• PROBLEM DESCRIPTION:
Find the line in the entries below that contains "Task: Collapse the". Repeat it exactly, and every line after it through the line that contains "Screen dimensions: 761x698".

• EXTRACTED DATA:
◇ ◇ ◇ ◇ ◇ ◇ ◇
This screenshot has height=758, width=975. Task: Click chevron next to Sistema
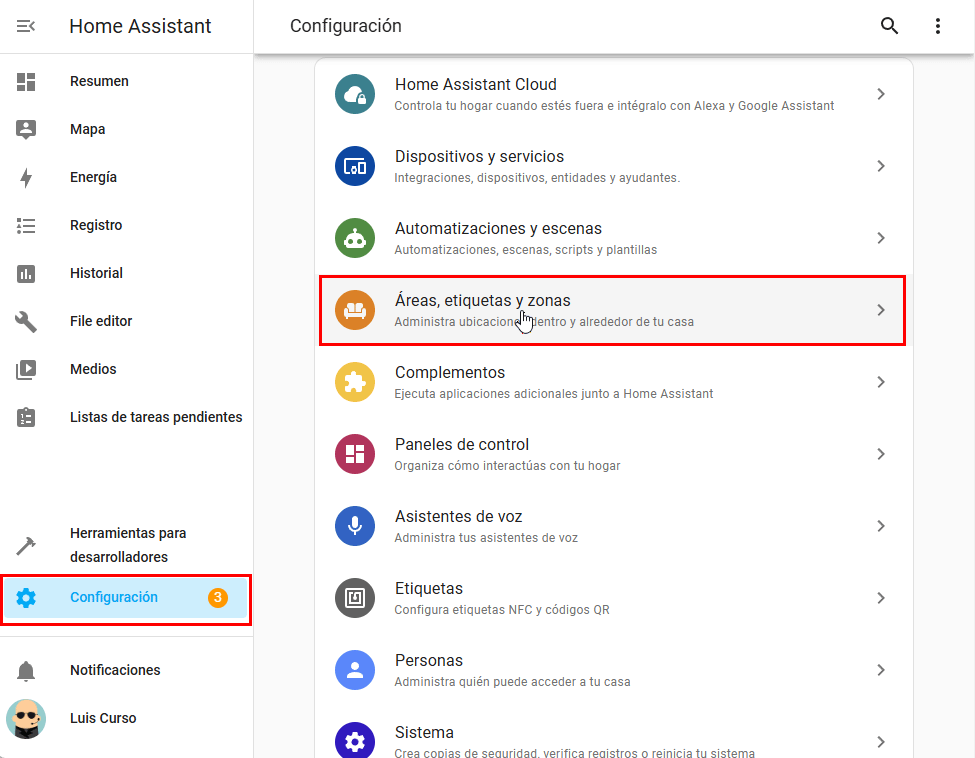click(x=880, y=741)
◇ ◇ ◇ ◇ ◇ ◇ ◇
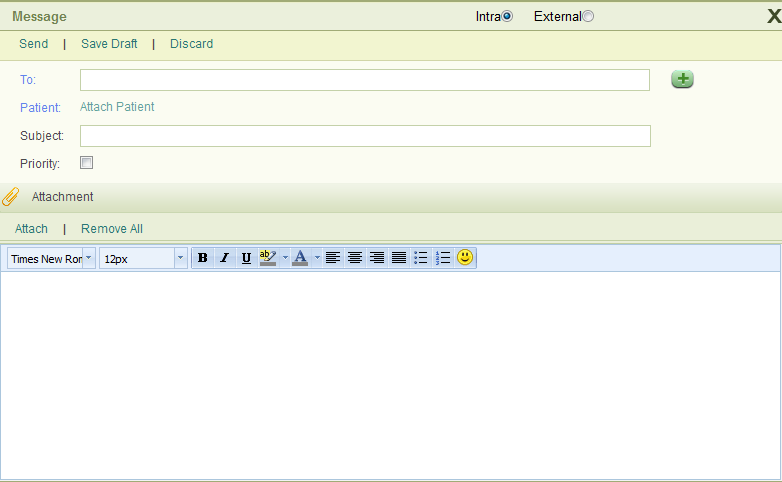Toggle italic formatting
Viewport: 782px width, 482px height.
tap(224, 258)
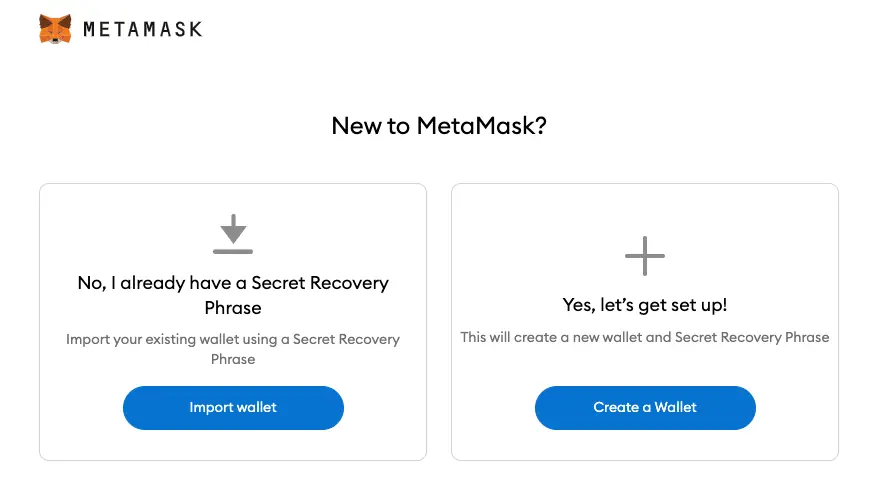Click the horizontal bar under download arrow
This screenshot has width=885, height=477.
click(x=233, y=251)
◇ ◇ ◇ ◇ ◇ ◇ ◇
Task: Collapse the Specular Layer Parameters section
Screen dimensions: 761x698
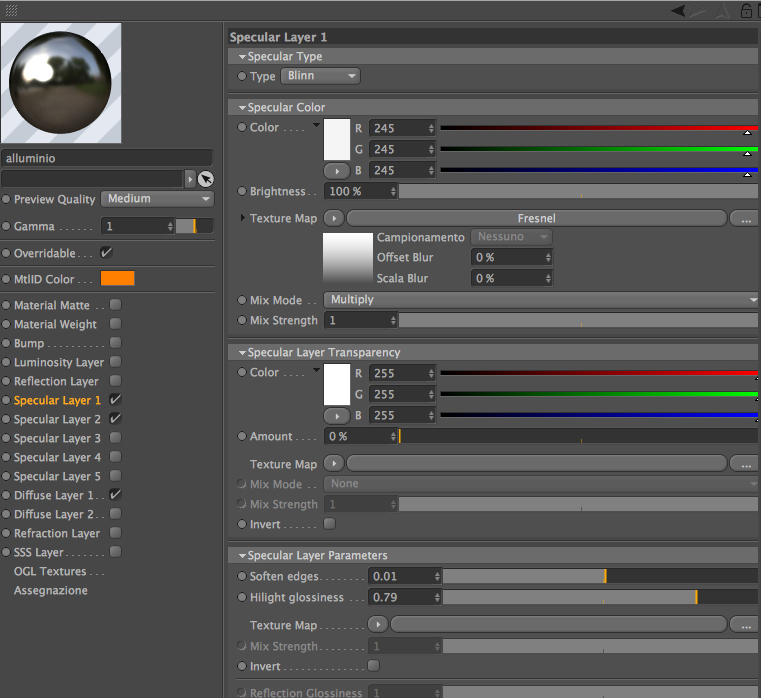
◇ ◇ ◇ ◇ ◇ ◇ ◇
• EXERCISE OUTPUT:
Task: Collapse the Specular Layer Parameters section
Screen dimensions: 761x698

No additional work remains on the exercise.